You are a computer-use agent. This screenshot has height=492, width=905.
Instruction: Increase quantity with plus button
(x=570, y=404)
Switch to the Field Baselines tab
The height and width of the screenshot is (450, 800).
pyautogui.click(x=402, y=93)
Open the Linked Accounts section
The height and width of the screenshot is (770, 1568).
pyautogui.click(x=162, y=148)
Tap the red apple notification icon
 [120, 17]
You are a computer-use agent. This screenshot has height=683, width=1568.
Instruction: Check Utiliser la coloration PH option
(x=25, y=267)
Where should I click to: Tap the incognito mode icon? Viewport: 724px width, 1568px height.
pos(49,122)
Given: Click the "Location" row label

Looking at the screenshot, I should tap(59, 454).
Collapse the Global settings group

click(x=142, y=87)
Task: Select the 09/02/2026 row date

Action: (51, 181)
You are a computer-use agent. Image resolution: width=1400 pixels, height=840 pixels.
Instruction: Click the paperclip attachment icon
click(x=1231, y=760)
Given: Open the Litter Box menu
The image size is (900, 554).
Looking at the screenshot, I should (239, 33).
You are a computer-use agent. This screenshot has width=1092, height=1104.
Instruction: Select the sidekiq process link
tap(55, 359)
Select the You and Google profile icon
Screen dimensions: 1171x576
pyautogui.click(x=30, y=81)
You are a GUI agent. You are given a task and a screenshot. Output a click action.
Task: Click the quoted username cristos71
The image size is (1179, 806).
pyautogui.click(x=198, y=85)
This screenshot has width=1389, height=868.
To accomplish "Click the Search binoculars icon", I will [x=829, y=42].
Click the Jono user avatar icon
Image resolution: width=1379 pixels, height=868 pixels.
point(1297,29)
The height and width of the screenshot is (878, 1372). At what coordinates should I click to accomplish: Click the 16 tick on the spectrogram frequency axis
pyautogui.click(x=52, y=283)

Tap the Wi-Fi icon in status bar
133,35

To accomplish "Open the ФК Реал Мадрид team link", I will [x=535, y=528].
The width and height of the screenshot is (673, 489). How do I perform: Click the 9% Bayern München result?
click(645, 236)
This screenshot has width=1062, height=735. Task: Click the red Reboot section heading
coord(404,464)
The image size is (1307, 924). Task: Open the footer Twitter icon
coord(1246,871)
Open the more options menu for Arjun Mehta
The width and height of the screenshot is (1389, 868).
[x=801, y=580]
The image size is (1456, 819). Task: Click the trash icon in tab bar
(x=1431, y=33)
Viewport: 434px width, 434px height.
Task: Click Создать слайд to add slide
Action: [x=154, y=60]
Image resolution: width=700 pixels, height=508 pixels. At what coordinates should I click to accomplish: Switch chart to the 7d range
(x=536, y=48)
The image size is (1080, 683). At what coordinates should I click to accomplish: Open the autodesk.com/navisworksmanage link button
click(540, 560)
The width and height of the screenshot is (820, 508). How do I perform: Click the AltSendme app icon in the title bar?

########################################

Revise the lines of the material starting at the line containing "The width and height of the screenshot is (673, 489)." and ending at the line containing "coord(404,464)", swapping "Reboot" for "Restart" and leaving everything else as it is. Give only those revised lines.

**Reply to the task**.
The width and height of the screenshot is (673, 489). How do I perform: Click the 9% Bayern München result?
click(645, 236)
This screenshot has width=1062, height=735. Task: Click the red Restart section heading
coord(404,464)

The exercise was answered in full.